1. A device for artificial neural network (ANN) processing, the device comprising:

memories configured to read/write (R/W) data related to an ANN model; and

at least one operation unit configured to perform operations regarding a plurality of layers included in the ANN model based on the data,

wherein the memories comprise at least one memory-subsystem corresponding to a combination of a plurality of memories of different types, and

wherein each operation unit is configured to perform R/W of the data through a memory-subsystem associated with the each operation unit itself among the at least one memory-subsystem.

2. The device of claim 1, wherein:

R/W for weights of a first layer of the ANN model is performed through a first type memory of the associated memory-subsystem,

R/W for weights of a second layer of the ANN model, on which an operation is performed after the first layer, is performed through a second type memory of the associated memory-subsystem, and

R/W for weights of a third layer of the ANN model, on which an operation is performed after the second layer, is performed through a third type memory of the associated memory-subsystem.

3. The device of claim 2, wherein a read latency of the second type memory is longer than a read latency of the first type memory and shorter than a read latency of the third type memory.

4. The device of claim 2,

wherein a processing time for the first layer is equal to or longer than the read latency of the second type memory, and

wherein a sum of the processing time for the first layer and a processing time for the second layer is equal to or greater than the read latency of the third type memory.

5. The device of claim 2,

wherein the weights of the second layer are prefetched from the second type memory during the processing time of the first layer, and

wherein the weights of the third layer are prefetched from the third type memory during the processing times of the first layer and the second layer.

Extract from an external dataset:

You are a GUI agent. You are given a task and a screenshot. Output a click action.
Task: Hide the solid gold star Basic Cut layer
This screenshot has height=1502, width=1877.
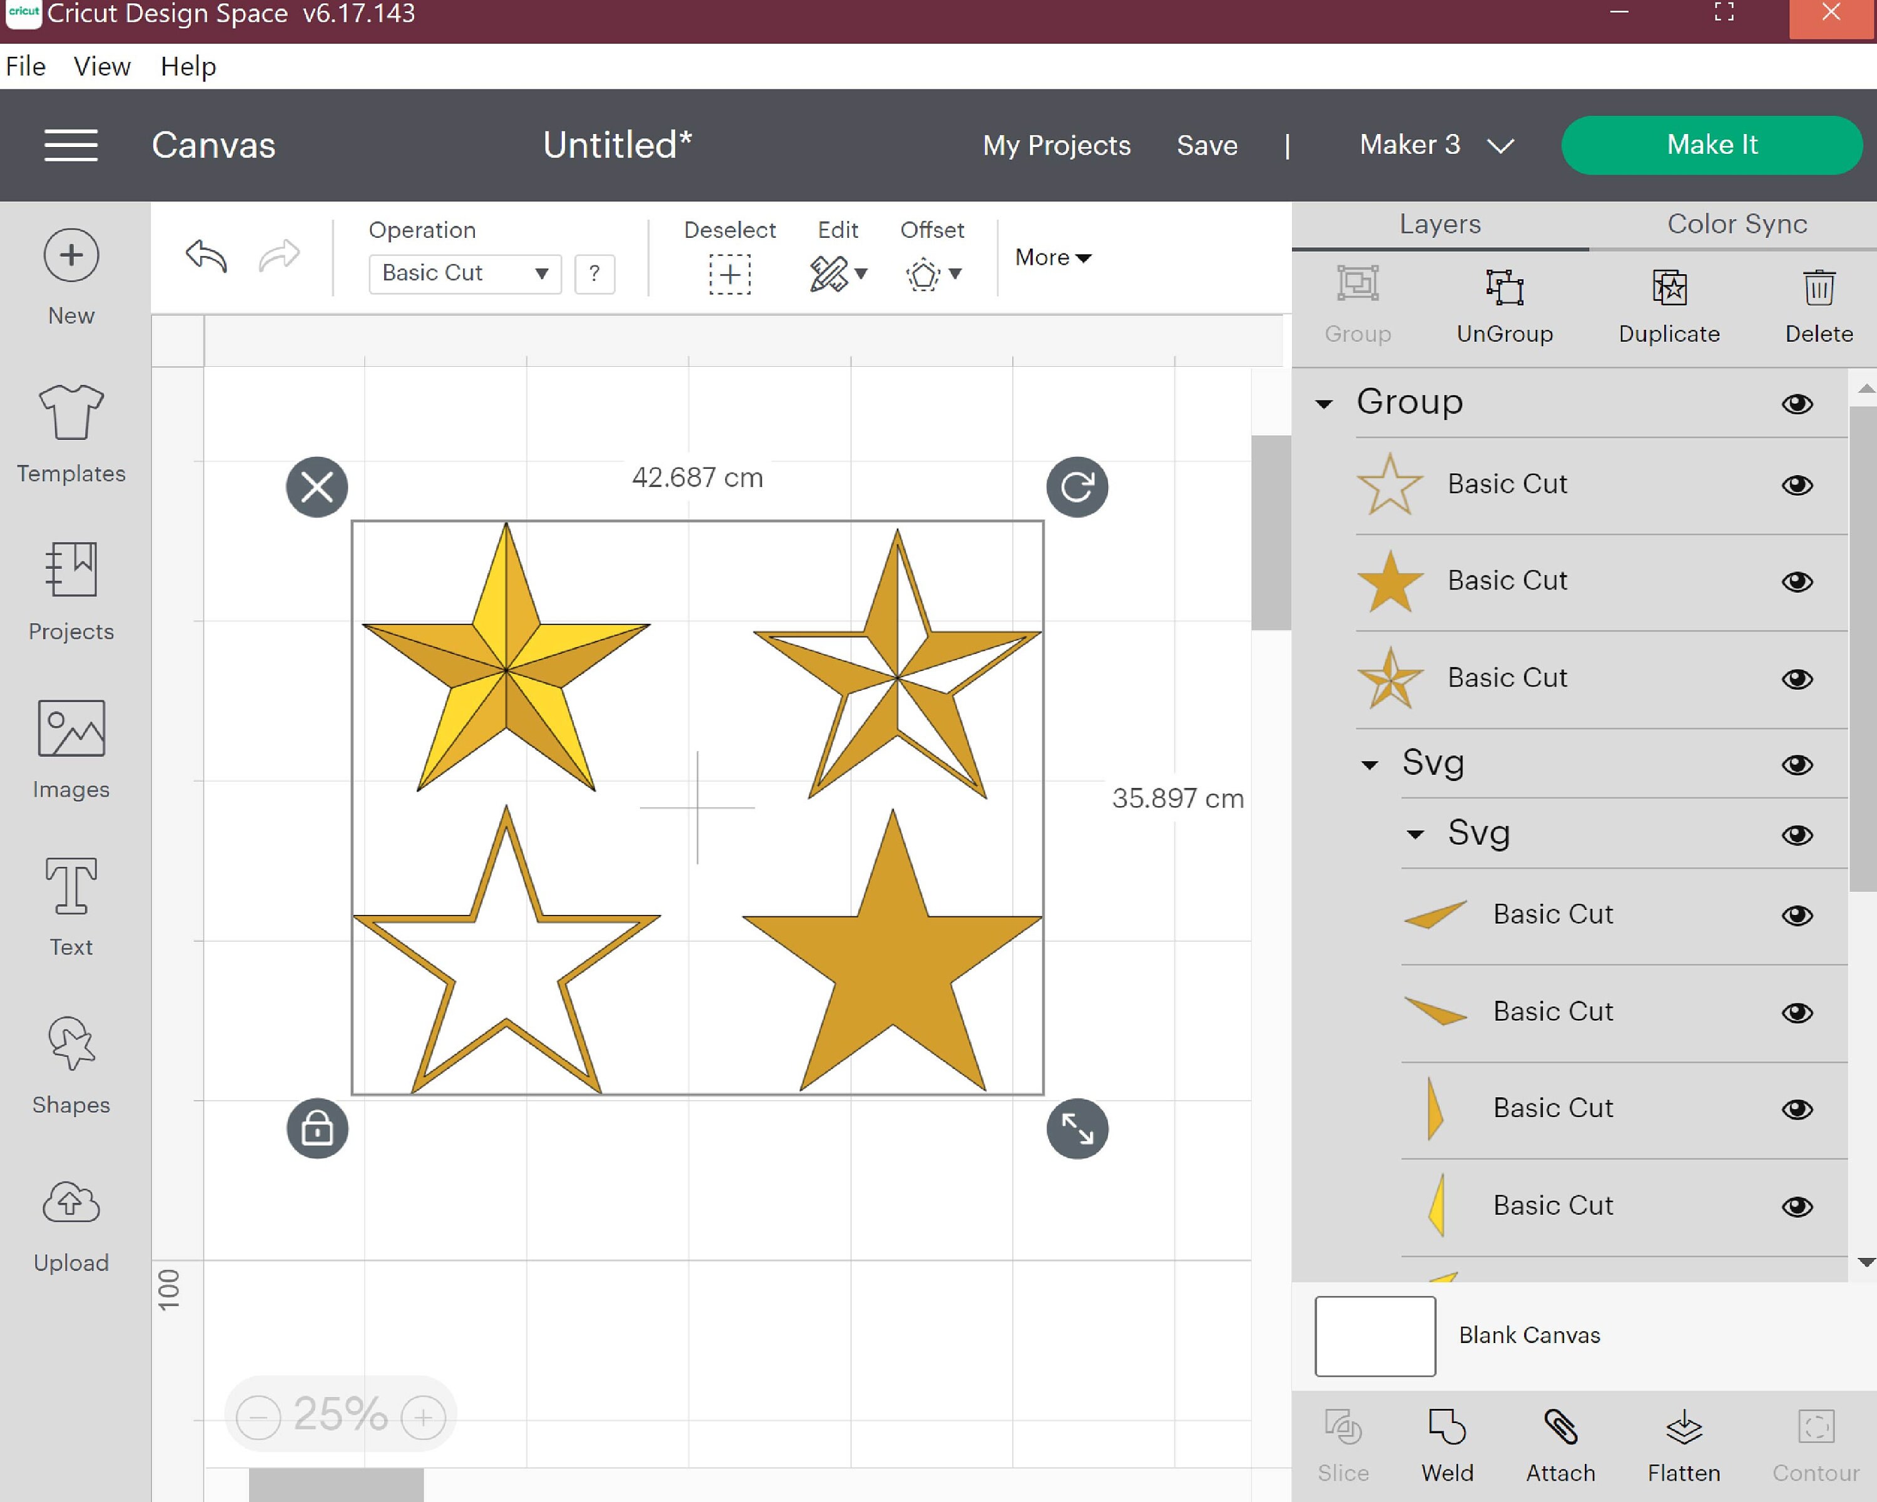click(1799, 582)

6. The device of claim 1, wherein each memory-subsystem is a combination of an SRAM, a DRAM, and a NAND flash memory.

7. The device of claim 6, wherein the SRAM is coupled to each operation unit in an on-chip form.

8. The device of claim 1, wherein the plurality of memories of different types within each memory-subsystem have a hierarchical memory structure.

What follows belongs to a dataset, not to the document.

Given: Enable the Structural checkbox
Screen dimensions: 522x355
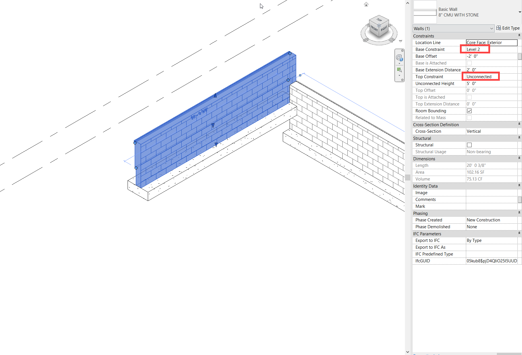Looking at the screenshot, I should pos(469,145).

9. The device of claim 8, wherein a memory at a lowest level in the hierarchical memory structure stores weights for at least two deep neural network (DNN) models trained in advance through deep learning.

10. The device of claim 1, wherein a type of a memory to be used for a corresponding layer is determined based on a result of compiling the ANN model.

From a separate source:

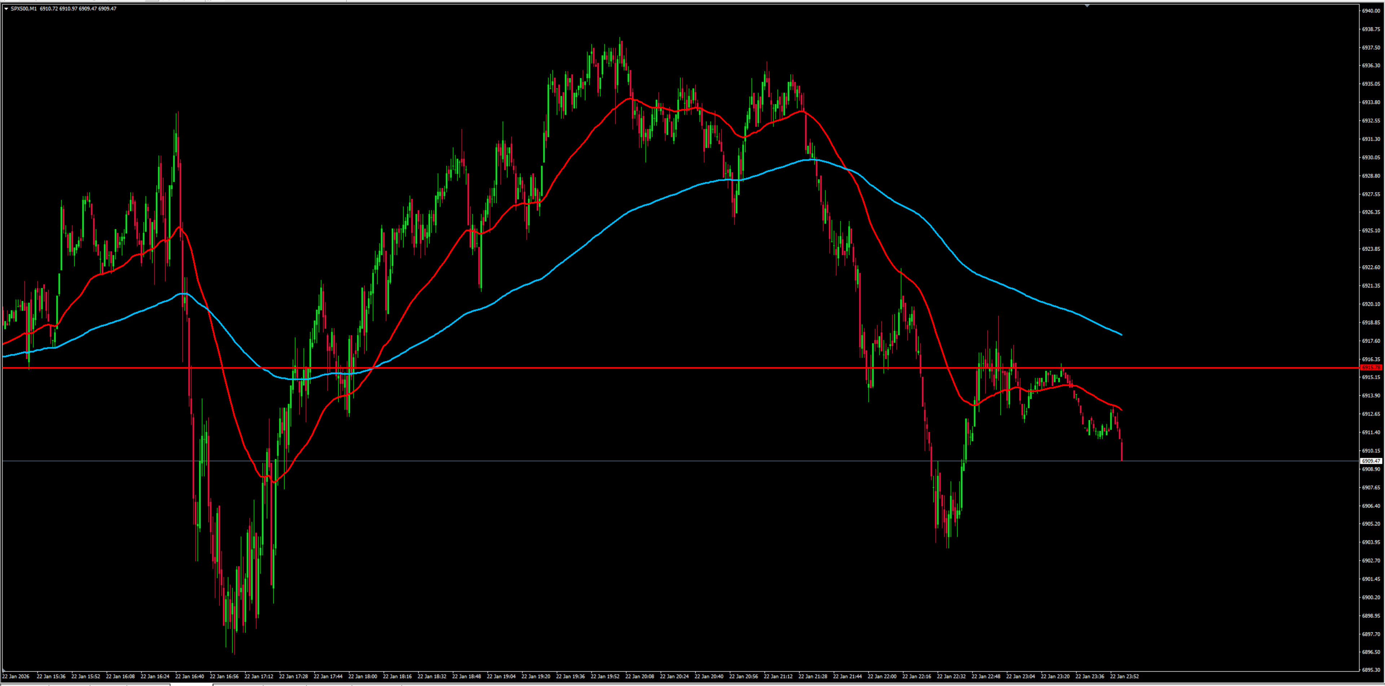Click the 6895.30 label on price scale
The height and width of the screenshot is (686, 1385).
[x=1370, y=670]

11. The device of claim 1, wherein the device is an accelerator configured to perform inference based on a previously trained deep neural network (DNN) model.

12. The device of claim 1, wherein the device is a data center on an Internet protocol (IP) network, configured to respond to inference requests from multiple users via a network interface card (NIC).

13. A method of artificial neural network (ANN) processing, the method comprising:

obtaining weights of a first layer among a plurality of layers included in an ANN model from a memory-subsystem corresponding to a combination of a plurality of memories of different types;

performing an operation on the first layer based on the obtained weights of the first layer;

obtaining weights of a second layer of the ANN model from the memory-subsystem while the operation is performed on the first layer; and

obtaining weights of a third layer of the ANN model from the memory-subsystem while the operation on the first layer and the operation on the second layer are performed,

wherein the weights of the first layer are obtained from a first type memory of the memory-subsystem, the weights of the second layer on which the operation is performed after the first layer are obtained from a second type memory of the memory-subsystem, and the weights of the third layer on which the operation is performed after the second layer are obtained from a third type memory of the memory-subsystem.

14. A processor-readable recording medium storing instructions for performing the method according to claim 13.